Gerhard Schindler, von 2011 bis 2016 Präsident des Bundesnachrichtendienstes (BND), fordert eine breite öffentliche Diskussion darüber, was die Sicherheitsdienste dürfen sollen. In seiner aktiven Zeit hat erlebt, wie durch unzählige Verwaltungsvorschriften aus dem Geheimdienst eine Verwaltungsbehörde gemacht wurde, statt die Kompetenzen und Aufgaben des Dienstes den Herausforderungen der Zeit anzupassen. Denn bürokratische Vorgaben sind eine verzagte und die falsche Antwort der Politik auf die drängende Frage: Wie viel Freiheit und wie viel Sicherheit wollen wir?
Autorenporträt
Gerhard Schindler ist Volljurist und hat für den Bundgrenzschutz, das Bundeministerium des Inneren und den Verfassungsschutz gearbeitet, bevor er Ministerialdirektor für Öffentliche Sicherheit wurde. Somit war er für die Fachaufsicht über das Bundeskriminalamt und das Bundesamt für Verfassungsschutz zuständig. Von Januar 2012 bis Juni 2016 war Schindler Präsident des Bundesnachrichtendienstes. Als erster BND-Chef lud er in einer Transparenzoffensive regelmäßig Journalisten zum Gespräch ein und ließ die Decknamen von BND-Standorten wie: ¿Fernmeldeweitverkehrsstelle der Bundeswehr¿ oder ¿Ionosphäreninstitut¿ gegen Klarnamen austauschen. Gerhard Schindler ist Mitglied der FDP und gilt als Fachmann für kriminelle und terroristische Netzwerke, IT-Sicherheit und Computerkriminalität.
Rezensionen

Süddeutsche Zeitung - Rezension
Süddeutsche Zeitung | Besprechung von 13.10.2020

Kulttage im Kanzleramt
Der frühere BND-Präsident Gerhard Schindler durfte seine Erinnerungen nicht veröffentlichen. Nun schreibt er über den deutschen Sicherheitsapparat
Das Schicksal von Büchern hänge von der Auffassungsgabe seiner Leser ab, hat der lateinische Grammatiker Terentianus Maurus einst geschrieben: „Pro captu lectoris habent sua fata libelli.“ Und manchmal entzündet sich die Fantasie der Leser an Werken, die zwar erscheinen sollten, aber nie erschienen sind. „Erinnerungen an den Bundesnachrichtendienst“ lautete der Titel eines 284 Seiten starken Buchmanuskripts, das der ehemalige Chef des Bundesnachrichtendienstes (BND), Gerhard Schindler, in jahrelanger Arbeit gefertigt hatte. Ein Buch über das Innenleben des deutschen Auslandsnachrichtendienstes. Interessant und amüsant. Mehr als das übliche Agentengeschwurbel.

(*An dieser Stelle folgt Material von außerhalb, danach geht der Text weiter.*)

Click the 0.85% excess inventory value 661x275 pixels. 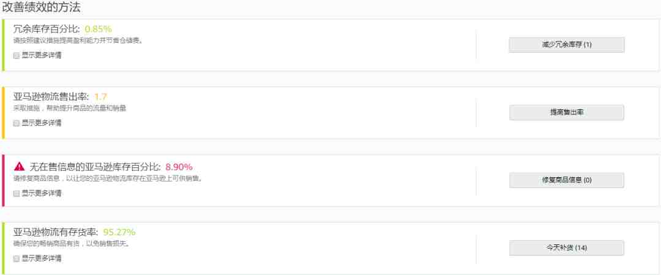click(x=98, y=29)
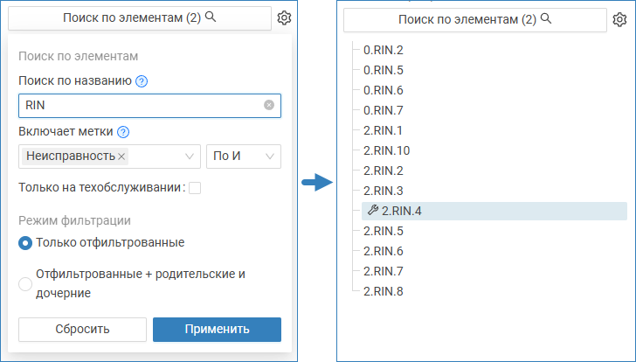Select "Только отфильтрованные" radio option
Image resolution: width=636 pixels, height=362 pixels.
coord(25,242)
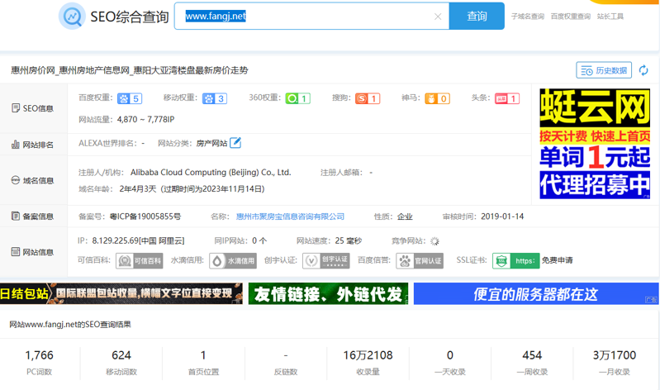Click the refresh icon beside 历史数据
The height and width of the screenshot is (390, 660).
click(x=643, y=71)
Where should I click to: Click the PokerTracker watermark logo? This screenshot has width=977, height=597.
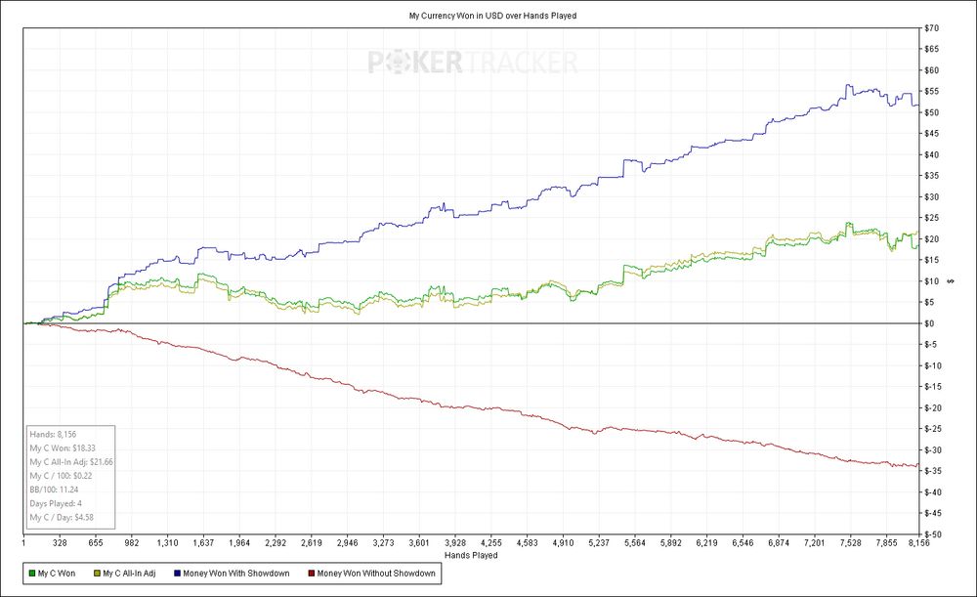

Denn Schindler kann sehr unterhaltsam sein. Er ist jener frühere BND-Präsident, der seine Botschaft an den Dienst, als er Anfang 2012 loslegte, volksnah formulierte: „No risk, no fun“. Aber das Kanzleramt versteht offenbar keinen Spaß, wenn es um Schindler geht. 2016 wurde er mit viel Getöse und gegen seinen Willen in den einstweiligen Ruhestand versetzt. Er war der Präsident der NSA-Affäre, die auch den BND traf, und er galt auch als Kritiker der Flüchtlingspolitik 2015.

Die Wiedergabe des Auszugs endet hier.